Task instructions =>
Set down exactly the lines in the records below that run from the line with "[Søg] (1300, 50)" to the line with "Политика конфиденциальности (62, 2230)", inclusive, and nothing more.

(Collected data)
★ ★ ★ ★ ★ ★ ★

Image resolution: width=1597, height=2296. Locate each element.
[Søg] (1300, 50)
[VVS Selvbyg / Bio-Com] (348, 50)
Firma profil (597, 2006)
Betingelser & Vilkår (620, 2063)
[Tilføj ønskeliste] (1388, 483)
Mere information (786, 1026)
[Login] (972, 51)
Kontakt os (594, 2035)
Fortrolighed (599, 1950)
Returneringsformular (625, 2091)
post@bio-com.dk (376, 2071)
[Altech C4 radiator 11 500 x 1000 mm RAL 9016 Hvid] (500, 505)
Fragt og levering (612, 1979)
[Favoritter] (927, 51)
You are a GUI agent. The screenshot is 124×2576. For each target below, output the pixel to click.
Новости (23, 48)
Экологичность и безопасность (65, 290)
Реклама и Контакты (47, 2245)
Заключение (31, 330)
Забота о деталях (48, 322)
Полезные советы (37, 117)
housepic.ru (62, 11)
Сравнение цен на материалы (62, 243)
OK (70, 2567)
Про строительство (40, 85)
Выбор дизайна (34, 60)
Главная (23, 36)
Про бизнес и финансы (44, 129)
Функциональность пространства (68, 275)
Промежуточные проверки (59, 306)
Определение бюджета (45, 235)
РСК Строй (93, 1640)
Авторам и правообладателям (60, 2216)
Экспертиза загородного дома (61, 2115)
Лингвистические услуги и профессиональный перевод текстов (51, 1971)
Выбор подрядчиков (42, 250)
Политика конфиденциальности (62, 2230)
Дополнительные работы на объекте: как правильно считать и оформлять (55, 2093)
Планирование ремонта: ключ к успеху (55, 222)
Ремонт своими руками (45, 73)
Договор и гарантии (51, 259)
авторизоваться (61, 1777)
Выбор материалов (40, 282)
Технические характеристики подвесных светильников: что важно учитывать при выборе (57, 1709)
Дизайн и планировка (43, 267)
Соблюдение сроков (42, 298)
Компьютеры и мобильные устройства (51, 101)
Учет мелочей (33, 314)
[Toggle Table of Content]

★ ★ ★ ★ ★ ★ ★

Reply =>
[Søg] (1300, 50)
[VVS Selvbyg / Bio-Com] (348, 50)
Firma profil (597, 2006)
Betingelser & Vilkår (620, 2063)
[Tilføj ønskeliste] (1388, 483)
Mere information (786, 1026)
[Login] (972, 51)
Kontakt os (594, 2035)
Fortrolighed (599, 1950)
Returneringsformular (625, 2091)
post@bio-com.dk (376, 2071)
[Altech C4 radiator 11 500 x 1000 mm RAL 9016 Hvid] (500, 505)
Fragt og levering (612, 1979)
[Favoritter] (927, 51)
You are a GUI agent. The screenshot is 124×2576. For each target below, output the pixel to click.
Новости (23, 48)
Экологичность и безопасность (65, 290)
Реклама и Контакты (47, 2245)
Заключение (31, 330)
Забота о деталях (48, 322)
Полезные советы (37, 117)
housepic.ru (62, 11)
Сравнение цен на материалы (62, 243)
OK (70, 2567)
Про строительство (40, 85)
Выбор дизайна (34, 60)
Главная (23, 36)
Про бизнес и финансы (44, 129)
Функциональность пространства (68, 275)
Промежуточные проверки (59, 306)
Определение бюджета (45, 235)
РСК Строй (93, 1640)
Авторам и правообладателям (60, 2216)
Экспертиза загородного дома (61, 2115)
Лингвистические услуги и профессиональный перевод текстов (51, 1971)
Выбор подрядчиков (42, 250)
Политика конфиденциальности (62, 2230)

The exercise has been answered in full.